**Activity:**
Every line from the top of the records below through the one containing "The width and height of the screenshot is (1266, 574)." must be copied exactly, and the pictures must not be.

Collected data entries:
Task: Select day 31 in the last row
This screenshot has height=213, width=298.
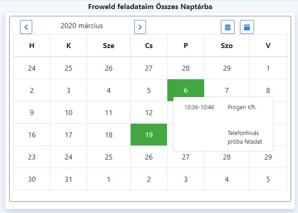Action: 68,179
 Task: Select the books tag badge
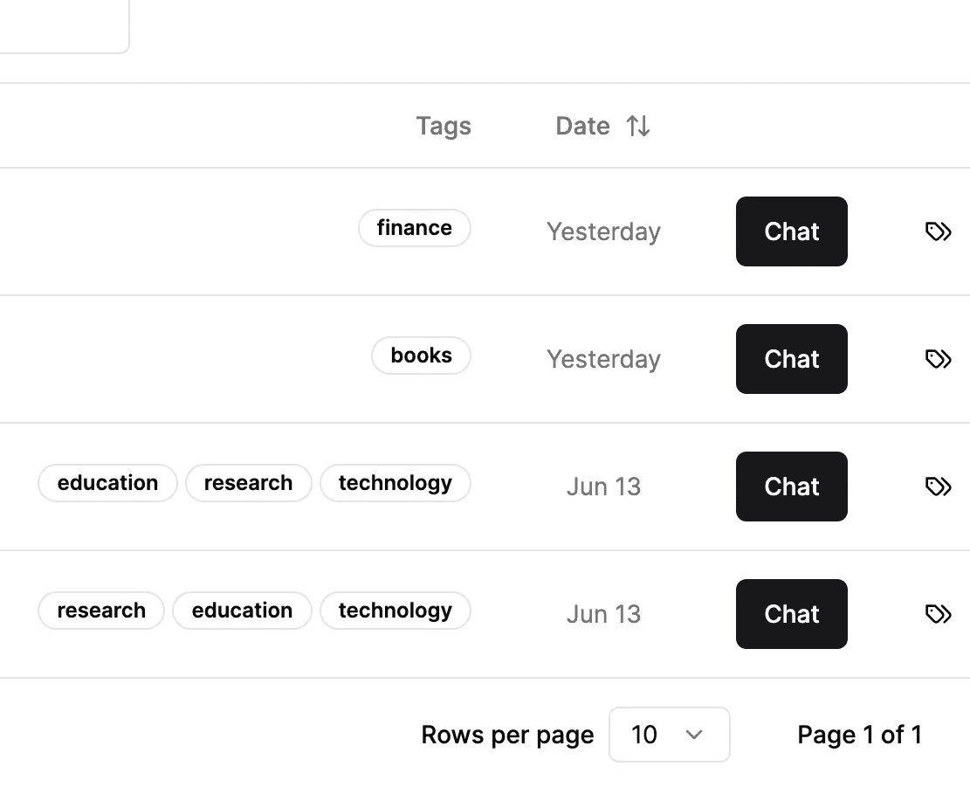click(422, 356)
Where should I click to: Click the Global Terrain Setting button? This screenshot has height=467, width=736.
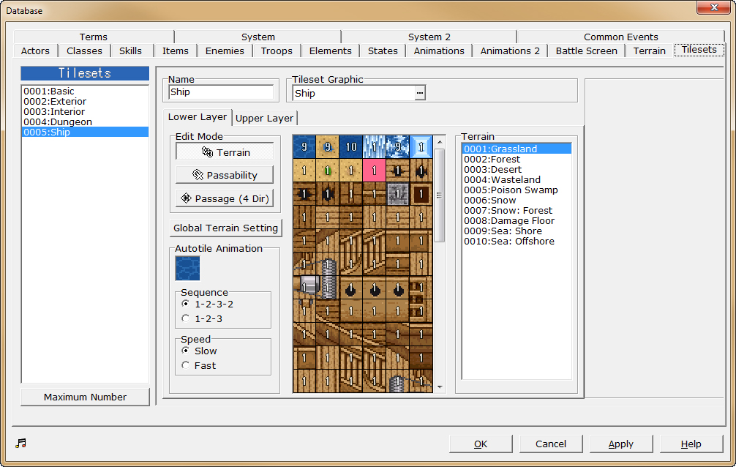point(225,228)
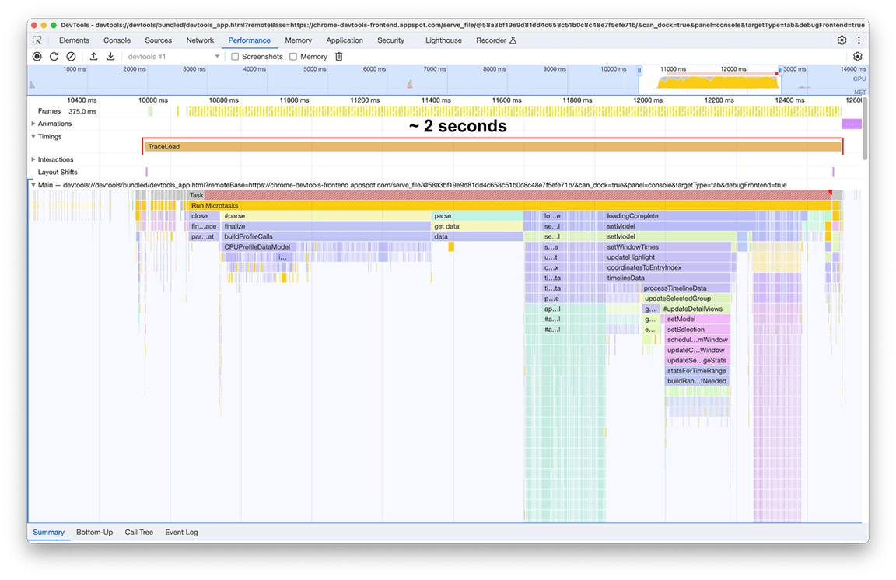Activate the inspect element cursor tool

click(37, 40)
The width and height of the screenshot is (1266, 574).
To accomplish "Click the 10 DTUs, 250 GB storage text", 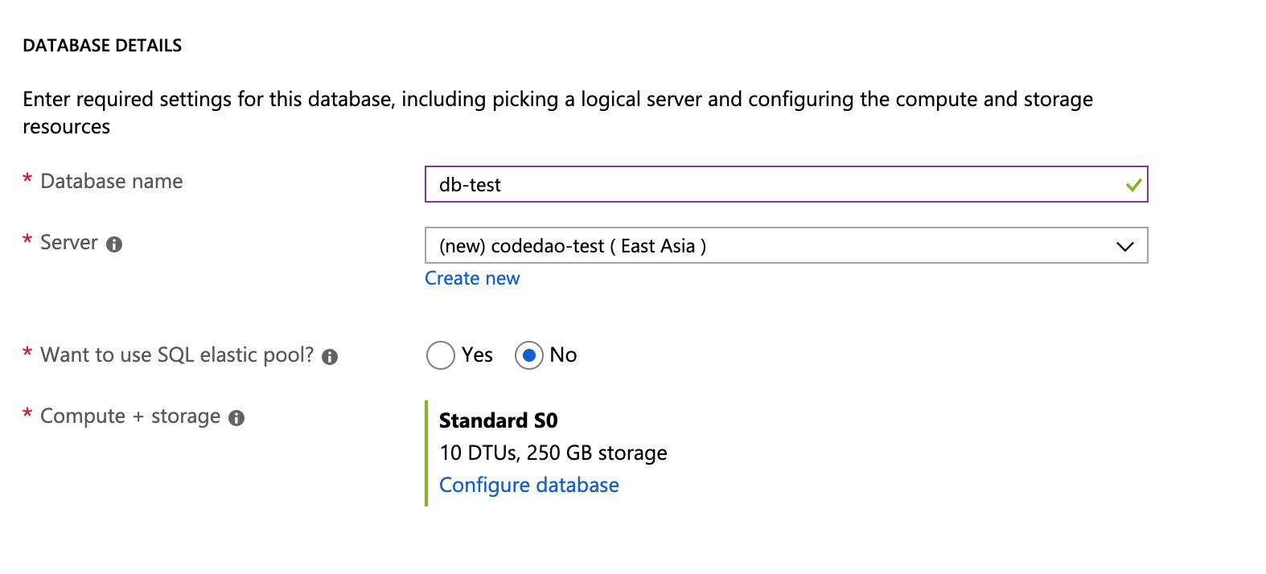I will point(553,453).
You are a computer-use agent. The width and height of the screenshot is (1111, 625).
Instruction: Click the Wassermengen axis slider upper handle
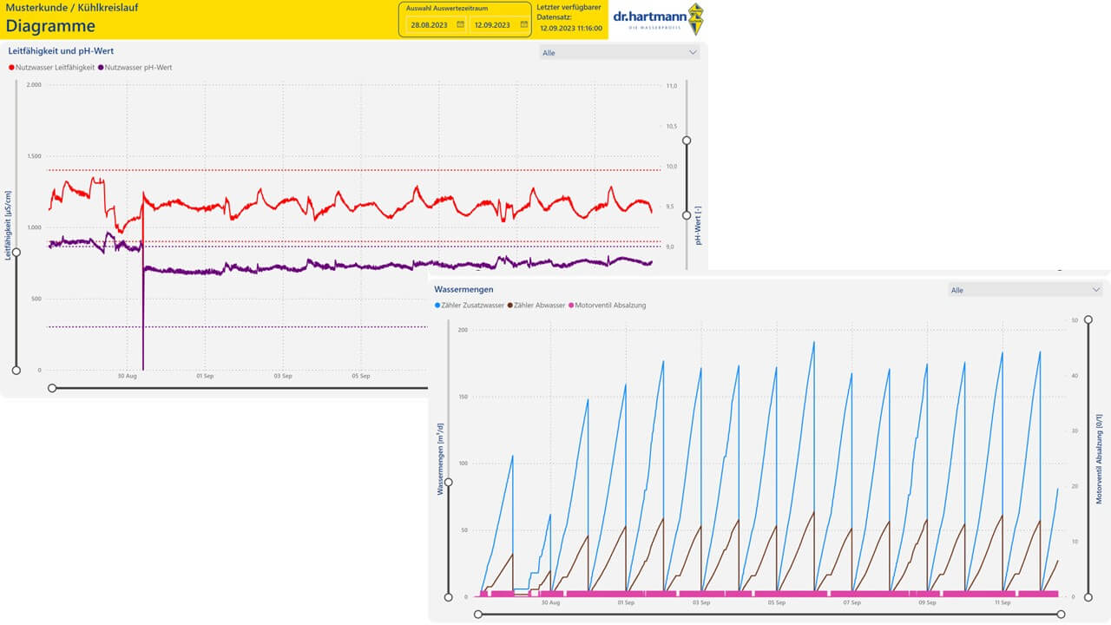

**Response for this exercise:**
Task: Select day 31 in the last row
This screenshot has height=213, width=298.
Action: 68,179
 Task: Select the books tag badge
click(422, 356)
Where should I click to: Click the Global Terrain Setting button? This screenshot has height=467, width=736.
point(225,228)
Activate the inspect element cursor tool

click(37, 40)
The width and height of the screenshot is (1266, 574).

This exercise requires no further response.